Block-circulant DNNs are adapted as the target models by state-of-the-art customized accelerators such as CirCNN [2] on FPGA/ASIC and STICKER-T [7] in ASIC. These two works heavily rely on the Fast Fourier Transform (FFT) and Inverse Fast Fourier Transform (IFFT) for computation. However, compared to real number multiplication, multiplication of FFT requires four real multiplications and two real additions. In addition, in order to perform multiplication or convolution for one layer, an FFT needs to be performed before the multiplication between the weight and the feature map, and an additional IFFT is required after the multiplication, which introduces significant computational and memory overhead.

In this work, we make an important observation that *block-circulant attribute does not necessarily require FFT/IFFT*, which distinguishes our work from prior arts [2], [7]. In general, the block-circulant DNN only favors FFT/IFFT in the sequential processing scenario where only one processing thread or unit is available. For DNN accelerator architectures where massive parallelisms for MVM are available, especially for ReRAM-based accelerators, we need a new paradigm for processing block-circulant DNNs rather than the naive invocation of FFT/IFFT. We propose REBOC, the *first* accelerator for processing block-circulant DNNs in ReRAM. REBOC utilizes the massive parallel MVMs in ReRAM rather than FFT/IFFT. We make the following contributions:

- We propose a novel mapping scheme with a shift method, which utilizes *Horizontal Weight Slicing* and *Intra-Crossbar Weight Duplication* to map the block-circulant DNN model onto ReRAM crossbars with high crossbar utilization.
- We propose *Input Slice Reusing* and *Input Tile Sharing* to take advantage of the circulant calculation feature in block-circulant DNN models to reduce data access and buffer size. We also design an intra-layer pipeline for achieving high processing throughput.
- We evaluate REBOC against state-of-the-art accelerators. REBOC achieves respectively,  $96 \times$  and  $8.86 \times$  power efficiency improvement, compared to the state-of-the-art FPGA and ASIC accelerators for block-circulant neural networks. Compared to ReRAM-based DNN acclerators, REBOC also achieves averagely  $4.1 \times$  speedup and  $2.6 \times$ energy reduction.



Fig. 1. Convertion to matrix multiplication through Toeplitz.

Given information:
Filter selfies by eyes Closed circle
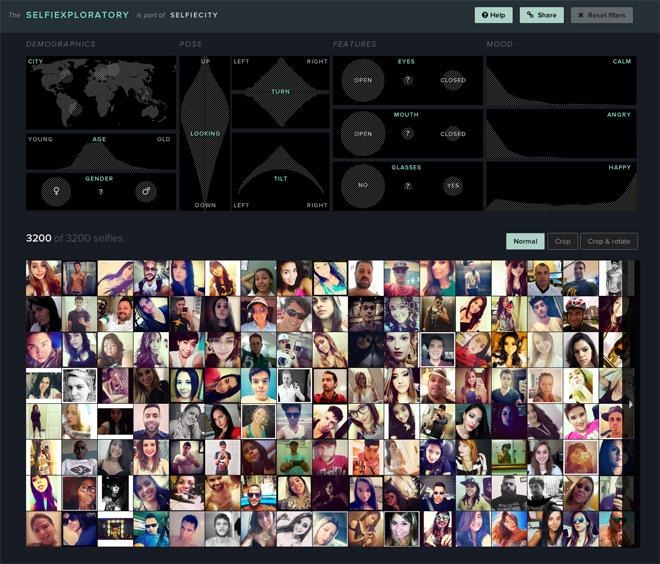Image resolution: width=660 pixels, height=564 pixels. pos(452,80)
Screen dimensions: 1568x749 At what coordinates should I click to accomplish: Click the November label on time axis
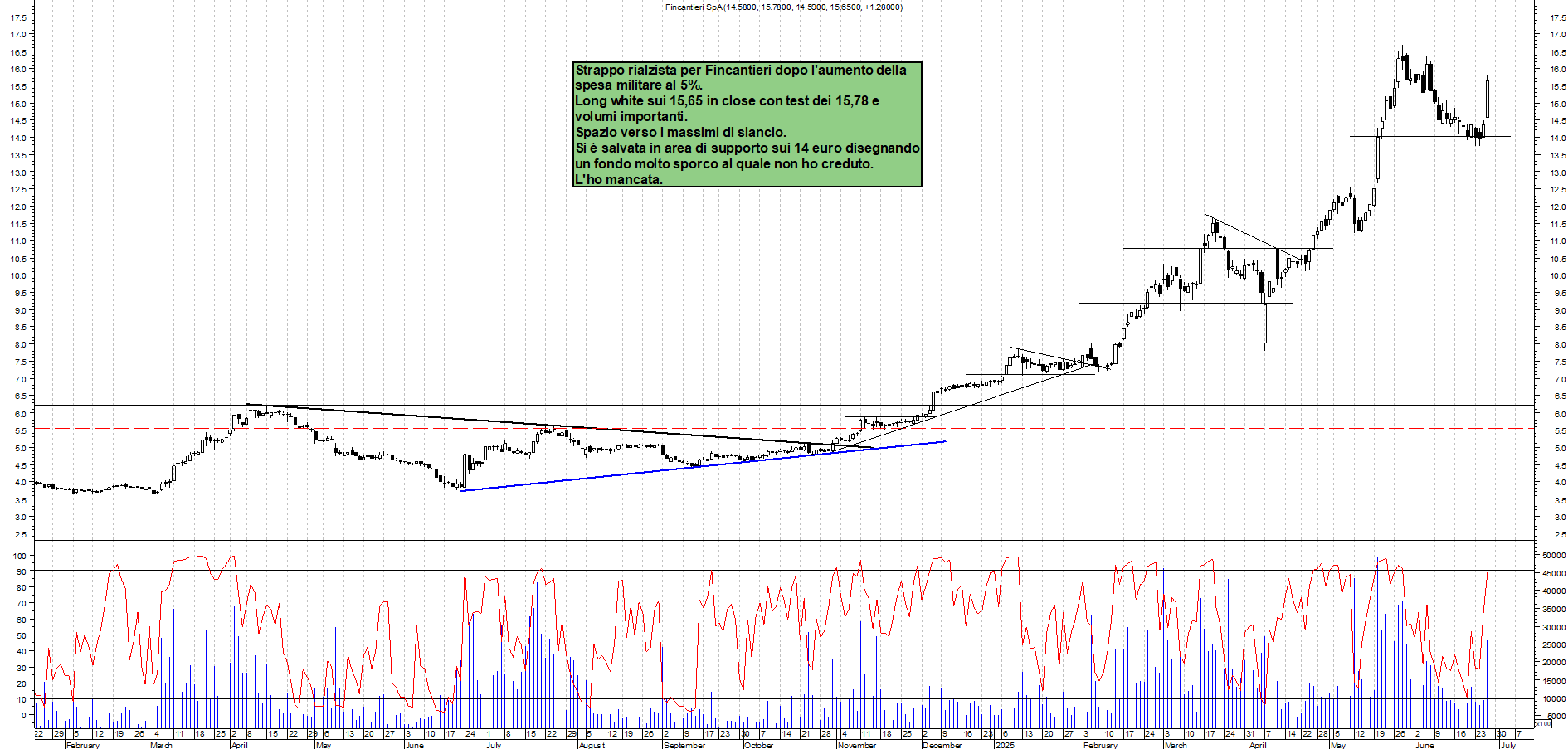[x=856, y=745]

Actions to take:
1) For each statement below, say whether it agrees with the text on block-circulant DNNs. Answer yes or no and quote the deciding words of the text. (a) Multiplication of FFT requires four real multiplications and two real additions. (b) REBOC relies on FFT/IFFT for its computation. (c) Block-circulant DNNs favor FFT/IFFT when massive parallel processing is available.
2) Answer these questions from the text on block-circulant DNNs.
(a) Which accelerator in the text is described as being in ASIC only?
(b) Which two techniques does the proposed mapping scheme utilize?
(c) What average speedup does REBOC achieve over ReRAM-based DNN accelerators?
3) Repeat the part of the text on block-circulant DNNs that starts at "- We propose a" and ends at "high crossbar utilization.".

Answers to the tasks:
1)
(a) Yes: "multiplication of FFT requires four real multiplications and two real additions"
(b) No: "REBOC utilizes the massive parallel MVMs in ReRAM rather than FFT/IFFT"
(c) No: "the block-circulant DNN only favors FFT/IFFT in the sequential processing scenario where only one processing thread or unit is available"

2)
(a) STICKER-T
(b) Horizontal Weight Slicing and Intra-Crossbar Weight Duplication
(c) 4.1×

3)
- We propose a novel mapping scheme with a shift method, which utilizes *Horizontal Weight Slicing* and *Intra-Crossbar Weight Duplication* to map the block-circulant DNN model onto ReRAM crossbars with high crossbar utilization.